Mit viel Spielfreude und Engagement präsentierten die jungen Akteure das Stück auf der Bühne. Lebendig und authentisch verkörperten sie ihre Rollen. Man musste den schrulligen Sherlock Holmes (Johannes, 9d), den bodenständigen, vernünftigen John Watson (Louis, 9d) sowie den leicht genervten Inspektor von Scotland Yard (Tobias, 9c) einfach von Anfang an mögen. Sorgten sie doch mit Gestik und Mimik für etliche Lacher im Publikum.

Auch die „Damenriege“ und alle anderen Darsteller standen dem Ermittlungs-Trio an Dynamik und Esprit in nichts nach. Ihnen gebührt ebenfalls großes Lob! Besonders hübsch waren die Trauung von Irene Adler (Betty, 8c) mit Dr. Norten (Nico, 8d) mit anschließender Tanzeinlage, bei der auch der Pfarrer (Max, 7d) sein Tanzbein schwang, sowie das kleine philosophische Gespräch zwischen Irene und Holmes über kriminelle Adern und das Glück. Diese Szene durften die Zuschauer sogar als Zugabe ein zweites Mal sehen.
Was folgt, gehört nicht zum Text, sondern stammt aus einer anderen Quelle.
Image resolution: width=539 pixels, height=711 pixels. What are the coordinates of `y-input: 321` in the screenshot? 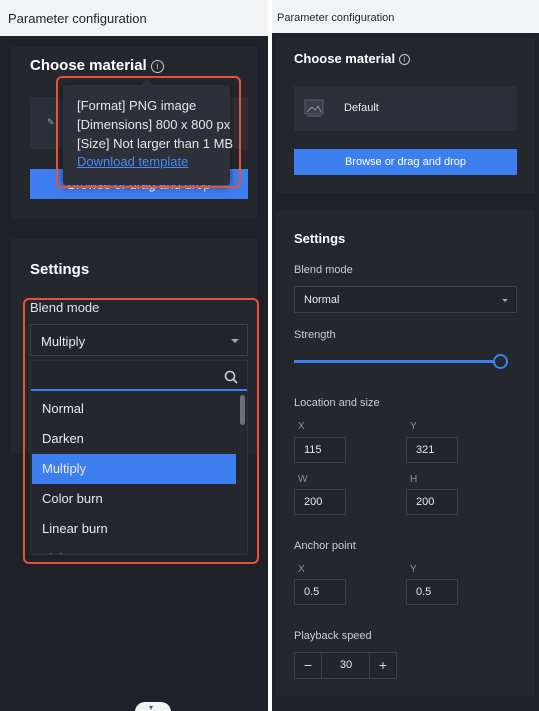 It's located at (432, 450).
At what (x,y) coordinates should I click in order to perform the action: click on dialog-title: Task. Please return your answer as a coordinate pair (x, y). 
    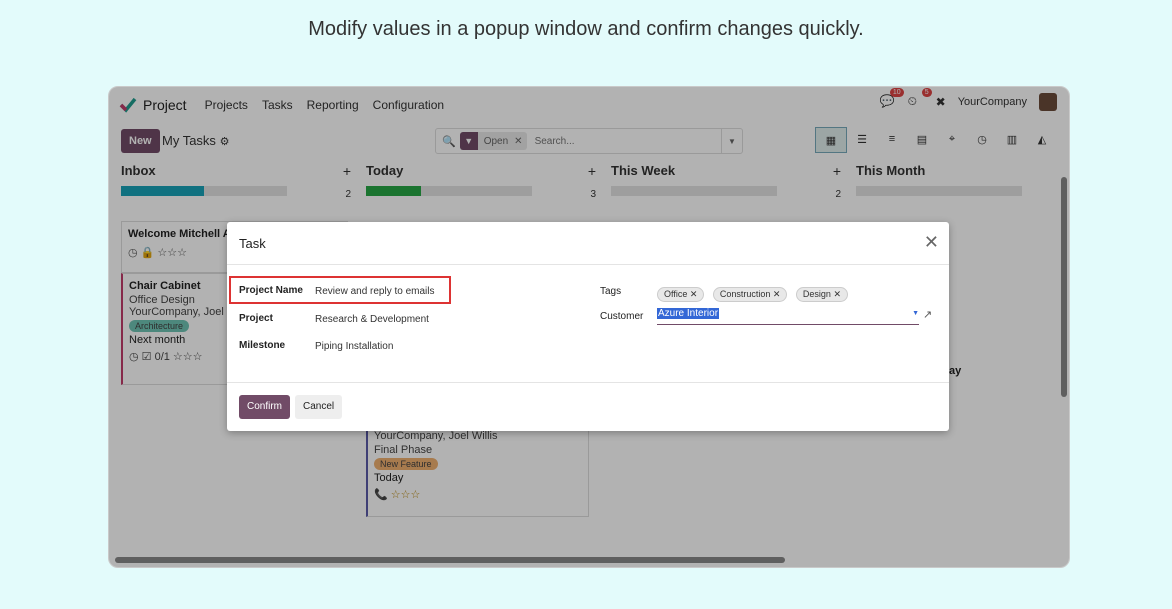
    Looking at the image, I should click on (252, 244).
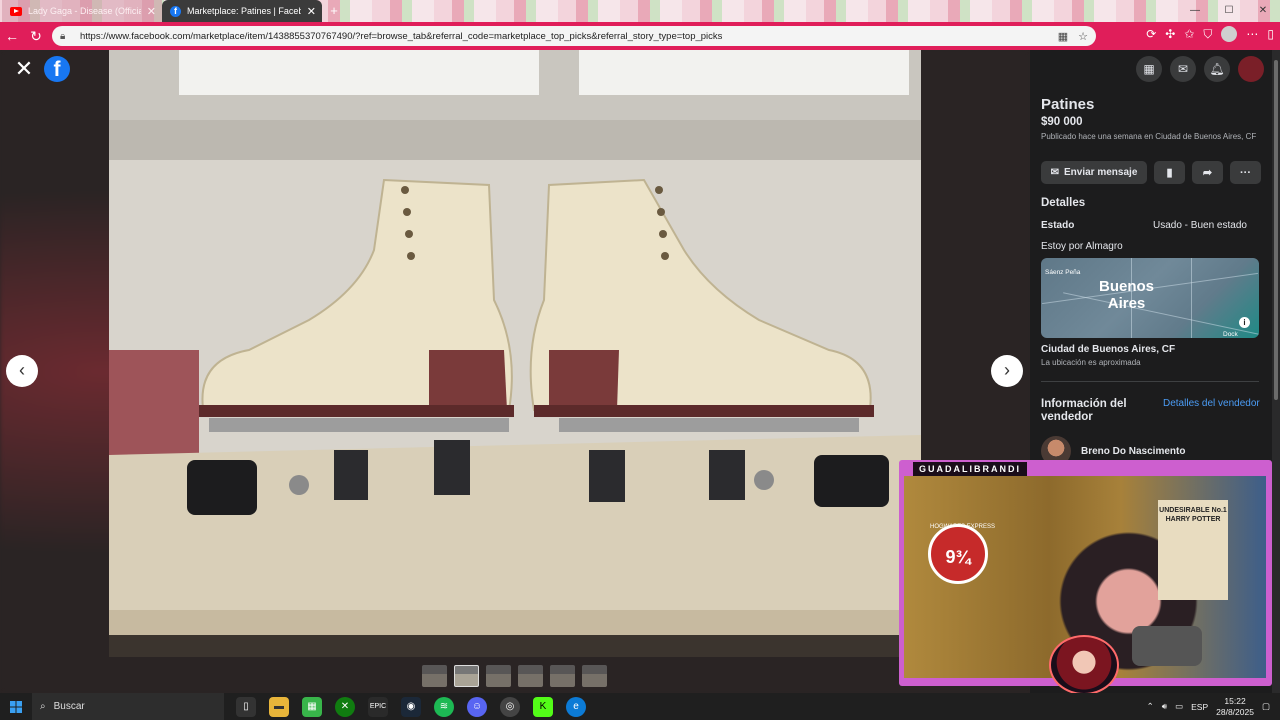 This screenshot has height=720, width=1280. I want to click on share-arrow-icon: ➦, so click(1208, 173).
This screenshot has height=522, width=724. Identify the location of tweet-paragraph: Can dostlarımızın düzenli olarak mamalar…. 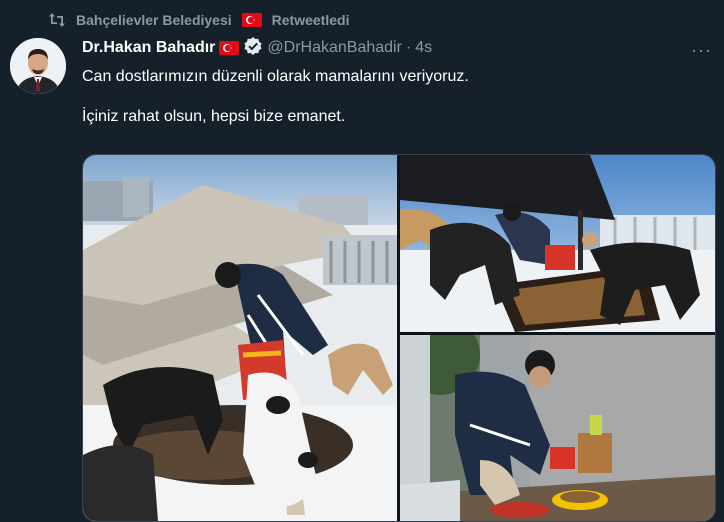
(276, 76).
Der besondere Dank geht natürlich an die Regisseurin und Leiterin der Theater-Gruppe, Betina Karches, „die beste Lehrerin“ (O-Ton Johannes), die nun schon über 20 Jahre die Theatertradition in Gerolzhofen erfolgreich und mit viel Liebe zum Schulspiel fortsetzt. Die Schüler und der Außenstellenleiter Joachim Müller überreichten ihr als Zeichen des Dankes und der Anerkennung Blumen.